Yesterday, a new outfit called Continua Health Alliance held their first public event in San Francisco (press release).

Given the rise of chronic conditions and the
rapid aging of the population, the methods of managing health will need to
shift from traditional institutional settings to peoples’ everyday
environments, including the home. To enable this shift, a group of
technology, healthcare and fitness companies have formed the Continua Health
Alliance, an open industry group that will establish an ecosystem of
connected personal health and fitness products and services, making it
possible for patients, caregivers and healthcare providers to more
proactively address ongoing healthcare needs.

Between the inexorable grind of demographics - the aging baby boomers and increases in chronic disease, and the shortage of nurses and physicians, our acute care focused health care delivery system will be running out of capacity in the foreseeable future. The solution is widely recognized - provide care outside of acute settings that emphasizes prevention and chronic disease management in order to minimize the burden on acute care.

The challenge is getting our quirky little health care industry to, you know, change the way we do things. Needed changes include reimbursement and the adoption of "new" technologies like email and the Internet by providers to better manage patients. The market opportunity is huge: 1 billion obese adults, 860 chronic disease patients, and 600 million people aged 60 or older. Currently 75-85% of health care spending goes to chronic disease management, and with 200,000 hospitals and 18 million acute care beds, this capacity gap can only grow.

There's a technology gap that exists as well. Current remote monitoring technology is too proprietary and too expensive, and the absence of open systems and interoperability aims to keep it that way. A while back, I met with Dave Whitlinger, director of health care device standards at Intel. We talked about the health care industry and how dysfunctional "unique" it is (I usually don't hold out much hope for outsiders trying to enter the health care market). Dave was particularly frustrated at the lack of open standards that could growth the market for all health care vendors. These standards exist in many other markets - manufacturing, automotive, aviation, telecommunications, the computer industry - but with the exception of DICOM, have been successfully resisted in health care. Also from yesterdays press announcement:

The alliance's members acknowledged they face plenty of hurdles. One
is the current "dog's breakfast" of technology interfaces on existing
devices, said Dave Watson, chief technology officer at Kaiser
Permanente, the country's largest health management organization.
Watson said it has been a slow and expensive process to connect to
Kaiser's network just some of the 300,000 biomedical devices it has in
its doctors' offices and hospitals.

"To place appropriate devices
in our members' homes takes us into billions of devices that are
outside our network," said Watson. "If this is going to work, the
care-system people are going to have to put terms and conditions in our
contract. [They] must deliver a product that meets Continua input and
be a Continua-branded product."

The Continua Health Alliance aims to close this technology gap by selecting existing industry standards and defining specific implementations of those standards to provide interoperability between vendors' products to create an end to end remote monitoring solution.

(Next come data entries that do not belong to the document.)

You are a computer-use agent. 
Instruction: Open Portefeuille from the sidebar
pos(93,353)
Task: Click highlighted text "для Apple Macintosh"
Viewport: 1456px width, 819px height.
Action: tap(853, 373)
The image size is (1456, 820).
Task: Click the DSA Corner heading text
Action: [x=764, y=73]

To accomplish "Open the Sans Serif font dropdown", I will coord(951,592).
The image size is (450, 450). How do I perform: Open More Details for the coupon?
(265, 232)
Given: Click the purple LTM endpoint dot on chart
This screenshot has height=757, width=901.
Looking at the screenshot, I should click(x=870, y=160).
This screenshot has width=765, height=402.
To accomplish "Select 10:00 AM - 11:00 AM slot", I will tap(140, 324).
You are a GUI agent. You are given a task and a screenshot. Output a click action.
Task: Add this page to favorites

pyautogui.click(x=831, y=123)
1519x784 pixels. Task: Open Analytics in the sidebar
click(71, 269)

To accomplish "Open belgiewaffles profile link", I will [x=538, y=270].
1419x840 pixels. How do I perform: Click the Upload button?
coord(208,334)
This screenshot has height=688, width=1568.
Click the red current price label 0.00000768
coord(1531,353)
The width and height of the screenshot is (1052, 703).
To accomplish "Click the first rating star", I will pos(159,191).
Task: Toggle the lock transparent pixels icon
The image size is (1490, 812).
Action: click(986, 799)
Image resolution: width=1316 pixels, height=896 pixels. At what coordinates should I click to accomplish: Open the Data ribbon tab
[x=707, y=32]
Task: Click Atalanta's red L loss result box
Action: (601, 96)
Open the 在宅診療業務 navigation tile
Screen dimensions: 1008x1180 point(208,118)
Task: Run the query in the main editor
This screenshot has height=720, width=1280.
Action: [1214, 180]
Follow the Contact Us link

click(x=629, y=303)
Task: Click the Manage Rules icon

Continua will not be creating standards; their role will be similar to the IHE developing guidelines for the implementation of standards that ensure interoperability. Continua will also certify compliant products and anoint them with a "consumer recognized" logo. Continua will also work with the world's major regulatory agencies to facilitate regulatory approvals (talk about a hybrid device classification) and the harmonization of regulations. Finally, the group will also work to extend reimbursement to this alternative health care model.

The alliance is targeting three initial market segments: health and fitness, chronic disease management, and elderly monitoring. The members of the Continua Health Alliance are an interesting bunch. I was struck by many non health care companies. Motorola, Sharp, Panasonic, Samsung - their strengths are consumer electronics and could contribute gateway devices like smart phones and PDAs, along with possibly commoditizing some sensors like NIBP and weight scales. It is nice to see Kaiser and Partners in the alliance representing providers. Medical device vendors were noticeable in their absence. Philips is in there based on their Motiva business. A cynic might think GE Healthcare is there because they can afford to be, and want to keep an eye on things. Welch Allyn is also a surprise since they currently don't target the remote monitoring market (although they have some great technology that could be used in that market). A number of companies with remote monitoring business round out the alliance roster.

Back to yesterday's event - during the Q&A, Matthew Holt brought up the elephant in the living room when he asked what role HIT vendors and payors might play in the alliance. Dave Whitlinger, who's also Continua's president and chair, said he expected them to be among the 100+ additional members he expects will join the alliance of the next several months.

Continua expects to have commercially available products some time in 2008. This will be a fun group to watch, and I'm expecting big things from the alliance and their member companies.

UPDATE: You can catch alliance member IBMer Sue Green's perspective on Continua Health Alliance on the HealthNex blog. IBM looking to advance remote monitoring with their "experience in helping to establish and leverage
standards, open systems and tools for interoperability between
communication devices and servers, as well as server to server and
application interoperability."

The event was also covered by Red Herring and MedGadget - check 'em out.